自転車といえばオランダが有名だ。国土は平らで自転車に適し、電車への持ち込みが許されるなど、以前から自転車先進国だ。国民1人当たり1台という保有率は世界一だそうだ(オランダ政府観光局)。首都アムステルダムでも、自転車による3時間かけての市内巡りツアーが人気を博している。
そうしたオランダのなかでも、自転車中心の地域づくりを進めている町として注目されているハウテン市を訪れた。アムステルダムから南に約40キロ、オランダの地理的中心部に位置する。かつては4千人ほどの田舎町だったが、80年代から職住近接型ニュータウンとして開発され、現在ではオランダ政府の将来都市づくり地区の指定を受け、人口も43,000人となっている。面積約800ha、周辺を15キロの環状自動車道が囲む。自転車中心の町らしく1人当たり2台の保有率ということであった。
町の中心部には鉄道駅があり、15分間隔の列車がユトレヒトやアムステルダムと結ぶ。駅周辺には市役所、学校、図書館など主要公共施設が集まり、ここを拠点に3.5キロの主要自転車専用道が張り巡らされている。住宅地は自転車道に面するようにクラスター状に配置され、環状自動車道から住区部分に入ってきた車は、もう1度、環状道に出ないと、他の住区には行けない構造になっている。町の中を移動するには、歩くか自転車によらざるを得ないわけだ。

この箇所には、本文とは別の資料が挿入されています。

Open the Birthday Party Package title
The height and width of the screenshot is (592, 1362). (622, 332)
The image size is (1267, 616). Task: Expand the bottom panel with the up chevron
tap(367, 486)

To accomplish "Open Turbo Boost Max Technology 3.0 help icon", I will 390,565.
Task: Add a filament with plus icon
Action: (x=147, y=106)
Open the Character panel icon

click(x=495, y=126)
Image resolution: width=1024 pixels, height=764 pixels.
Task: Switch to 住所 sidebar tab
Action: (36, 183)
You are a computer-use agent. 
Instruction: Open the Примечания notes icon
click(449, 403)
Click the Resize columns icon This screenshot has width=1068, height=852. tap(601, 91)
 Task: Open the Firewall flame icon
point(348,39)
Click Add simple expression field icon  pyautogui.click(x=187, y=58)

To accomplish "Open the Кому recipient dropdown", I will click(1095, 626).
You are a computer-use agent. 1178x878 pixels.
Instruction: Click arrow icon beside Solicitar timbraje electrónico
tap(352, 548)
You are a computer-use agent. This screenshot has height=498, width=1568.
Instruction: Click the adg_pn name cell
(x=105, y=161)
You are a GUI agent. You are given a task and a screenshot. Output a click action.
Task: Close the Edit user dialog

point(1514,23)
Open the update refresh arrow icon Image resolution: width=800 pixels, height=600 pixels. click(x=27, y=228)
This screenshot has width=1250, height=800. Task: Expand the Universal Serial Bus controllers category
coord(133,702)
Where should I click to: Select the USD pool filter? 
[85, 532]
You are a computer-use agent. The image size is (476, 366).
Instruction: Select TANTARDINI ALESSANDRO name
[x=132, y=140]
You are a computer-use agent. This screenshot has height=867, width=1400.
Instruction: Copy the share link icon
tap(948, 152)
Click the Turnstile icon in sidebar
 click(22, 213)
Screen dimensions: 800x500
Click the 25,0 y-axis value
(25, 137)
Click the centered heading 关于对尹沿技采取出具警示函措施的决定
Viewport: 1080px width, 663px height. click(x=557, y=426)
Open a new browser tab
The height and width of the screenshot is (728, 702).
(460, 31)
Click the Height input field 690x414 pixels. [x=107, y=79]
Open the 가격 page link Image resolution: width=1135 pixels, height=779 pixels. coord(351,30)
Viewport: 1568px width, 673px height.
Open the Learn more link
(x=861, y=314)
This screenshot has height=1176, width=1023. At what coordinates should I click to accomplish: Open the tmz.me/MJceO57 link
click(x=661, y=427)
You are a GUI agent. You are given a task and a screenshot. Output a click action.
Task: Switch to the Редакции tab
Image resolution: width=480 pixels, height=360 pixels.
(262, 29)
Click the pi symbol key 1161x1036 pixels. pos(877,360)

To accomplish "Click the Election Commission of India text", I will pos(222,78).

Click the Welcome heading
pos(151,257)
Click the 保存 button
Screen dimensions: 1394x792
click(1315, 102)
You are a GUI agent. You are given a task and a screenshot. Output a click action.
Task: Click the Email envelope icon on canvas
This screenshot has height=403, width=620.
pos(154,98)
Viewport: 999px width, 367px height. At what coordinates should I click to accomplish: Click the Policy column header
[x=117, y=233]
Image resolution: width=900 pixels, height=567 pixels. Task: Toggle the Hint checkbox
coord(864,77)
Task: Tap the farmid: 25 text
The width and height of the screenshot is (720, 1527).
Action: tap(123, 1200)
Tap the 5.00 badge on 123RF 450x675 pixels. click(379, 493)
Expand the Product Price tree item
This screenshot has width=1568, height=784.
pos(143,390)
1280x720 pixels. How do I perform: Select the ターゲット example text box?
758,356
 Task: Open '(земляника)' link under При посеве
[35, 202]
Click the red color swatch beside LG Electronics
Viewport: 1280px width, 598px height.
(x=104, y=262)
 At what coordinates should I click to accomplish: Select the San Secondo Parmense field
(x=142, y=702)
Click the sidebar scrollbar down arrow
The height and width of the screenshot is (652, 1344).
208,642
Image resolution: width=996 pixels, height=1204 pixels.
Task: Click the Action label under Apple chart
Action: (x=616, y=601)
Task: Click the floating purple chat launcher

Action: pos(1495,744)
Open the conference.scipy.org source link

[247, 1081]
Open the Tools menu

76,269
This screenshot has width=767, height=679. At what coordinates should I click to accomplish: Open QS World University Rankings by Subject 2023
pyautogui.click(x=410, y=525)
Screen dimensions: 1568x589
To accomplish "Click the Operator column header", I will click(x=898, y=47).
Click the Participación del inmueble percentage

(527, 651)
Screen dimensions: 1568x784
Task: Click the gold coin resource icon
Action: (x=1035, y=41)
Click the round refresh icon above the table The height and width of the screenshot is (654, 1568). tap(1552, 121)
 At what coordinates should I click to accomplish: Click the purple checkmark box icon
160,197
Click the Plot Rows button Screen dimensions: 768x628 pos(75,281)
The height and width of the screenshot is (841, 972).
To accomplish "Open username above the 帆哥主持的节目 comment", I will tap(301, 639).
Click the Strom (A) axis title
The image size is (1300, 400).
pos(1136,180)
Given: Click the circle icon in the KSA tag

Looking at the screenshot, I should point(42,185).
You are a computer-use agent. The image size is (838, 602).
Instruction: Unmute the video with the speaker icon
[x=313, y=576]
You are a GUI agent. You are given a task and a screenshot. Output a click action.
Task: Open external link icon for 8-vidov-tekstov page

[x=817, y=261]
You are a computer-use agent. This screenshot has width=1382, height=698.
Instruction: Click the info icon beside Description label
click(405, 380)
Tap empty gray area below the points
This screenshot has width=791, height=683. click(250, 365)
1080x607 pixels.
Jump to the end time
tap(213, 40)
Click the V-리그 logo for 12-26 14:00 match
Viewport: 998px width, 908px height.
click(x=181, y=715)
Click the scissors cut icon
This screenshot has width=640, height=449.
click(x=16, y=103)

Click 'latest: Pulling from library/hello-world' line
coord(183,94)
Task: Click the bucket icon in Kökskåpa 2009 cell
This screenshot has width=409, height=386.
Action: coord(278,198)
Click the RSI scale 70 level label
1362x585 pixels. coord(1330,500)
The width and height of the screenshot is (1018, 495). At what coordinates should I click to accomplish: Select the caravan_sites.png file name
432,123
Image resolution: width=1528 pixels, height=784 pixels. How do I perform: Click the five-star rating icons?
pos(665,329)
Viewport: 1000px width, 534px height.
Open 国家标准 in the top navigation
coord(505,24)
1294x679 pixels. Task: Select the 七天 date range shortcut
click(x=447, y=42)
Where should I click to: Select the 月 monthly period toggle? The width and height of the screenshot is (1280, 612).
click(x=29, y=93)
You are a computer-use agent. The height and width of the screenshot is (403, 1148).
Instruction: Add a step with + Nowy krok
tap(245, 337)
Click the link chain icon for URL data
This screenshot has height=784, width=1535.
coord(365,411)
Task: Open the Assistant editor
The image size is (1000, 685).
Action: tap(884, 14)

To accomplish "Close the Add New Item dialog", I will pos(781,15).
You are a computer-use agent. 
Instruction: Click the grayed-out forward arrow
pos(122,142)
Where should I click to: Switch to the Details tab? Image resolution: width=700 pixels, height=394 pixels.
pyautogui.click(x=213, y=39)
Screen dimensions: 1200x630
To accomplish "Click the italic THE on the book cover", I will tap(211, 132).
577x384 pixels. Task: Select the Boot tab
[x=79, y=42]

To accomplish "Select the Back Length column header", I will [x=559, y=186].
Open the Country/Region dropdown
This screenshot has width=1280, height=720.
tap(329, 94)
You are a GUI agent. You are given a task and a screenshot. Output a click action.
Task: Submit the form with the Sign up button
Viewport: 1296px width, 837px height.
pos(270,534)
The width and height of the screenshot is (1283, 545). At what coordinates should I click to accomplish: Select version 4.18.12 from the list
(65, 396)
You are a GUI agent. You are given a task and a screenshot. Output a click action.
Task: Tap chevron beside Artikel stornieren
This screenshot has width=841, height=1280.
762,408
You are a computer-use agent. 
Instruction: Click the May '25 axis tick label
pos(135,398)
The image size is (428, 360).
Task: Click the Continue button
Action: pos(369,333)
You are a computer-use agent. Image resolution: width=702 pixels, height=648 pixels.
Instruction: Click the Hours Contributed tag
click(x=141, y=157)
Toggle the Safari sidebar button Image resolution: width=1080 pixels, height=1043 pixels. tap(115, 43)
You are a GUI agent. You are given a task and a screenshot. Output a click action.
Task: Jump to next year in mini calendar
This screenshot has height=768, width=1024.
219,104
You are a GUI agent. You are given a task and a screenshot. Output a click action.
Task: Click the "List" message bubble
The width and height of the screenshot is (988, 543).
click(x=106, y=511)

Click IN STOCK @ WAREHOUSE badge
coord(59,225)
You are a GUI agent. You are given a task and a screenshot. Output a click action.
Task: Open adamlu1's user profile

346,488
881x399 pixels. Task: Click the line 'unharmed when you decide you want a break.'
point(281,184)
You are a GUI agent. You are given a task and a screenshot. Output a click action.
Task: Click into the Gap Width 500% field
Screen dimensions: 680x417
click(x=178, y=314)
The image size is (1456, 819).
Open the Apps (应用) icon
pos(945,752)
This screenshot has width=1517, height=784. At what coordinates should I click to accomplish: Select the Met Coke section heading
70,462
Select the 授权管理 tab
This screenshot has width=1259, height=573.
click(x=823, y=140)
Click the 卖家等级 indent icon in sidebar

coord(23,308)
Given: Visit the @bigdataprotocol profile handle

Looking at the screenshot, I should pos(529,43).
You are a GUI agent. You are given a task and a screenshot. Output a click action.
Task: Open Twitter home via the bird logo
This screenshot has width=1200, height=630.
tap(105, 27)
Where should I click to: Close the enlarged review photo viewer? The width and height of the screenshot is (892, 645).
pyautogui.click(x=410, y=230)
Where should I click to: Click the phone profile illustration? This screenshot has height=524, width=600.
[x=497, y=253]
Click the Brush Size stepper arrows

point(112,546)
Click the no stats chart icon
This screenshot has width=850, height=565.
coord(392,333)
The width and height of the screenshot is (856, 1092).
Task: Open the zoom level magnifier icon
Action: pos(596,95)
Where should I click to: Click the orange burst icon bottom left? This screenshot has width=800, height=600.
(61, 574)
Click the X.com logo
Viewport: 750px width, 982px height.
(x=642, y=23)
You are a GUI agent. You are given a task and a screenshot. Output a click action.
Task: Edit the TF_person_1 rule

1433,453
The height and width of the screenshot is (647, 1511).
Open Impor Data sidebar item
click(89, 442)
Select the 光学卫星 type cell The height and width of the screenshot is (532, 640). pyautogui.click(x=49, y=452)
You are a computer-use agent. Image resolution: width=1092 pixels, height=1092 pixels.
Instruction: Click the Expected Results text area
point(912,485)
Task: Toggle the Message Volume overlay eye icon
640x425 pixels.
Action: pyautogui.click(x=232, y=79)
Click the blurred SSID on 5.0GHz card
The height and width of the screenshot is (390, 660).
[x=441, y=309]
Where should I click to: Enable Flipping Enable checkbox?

車を規制した安全な自転車の町なので、子育てには安心感がある。人口の15%は10歳以下で、小規模な幼稚園や小学校が町のそこかしこに配置されている。車椅子で移動するにも便利で高齢者や障害者にも住み易いと好評だ。それにも増して、自転車移動の利点は、住民が直接顔を合わすことが出来る点で、それにより気楽で親密な人間関係が形成され、地域社会の安全性につながるという、担当者の説明が印象的であった。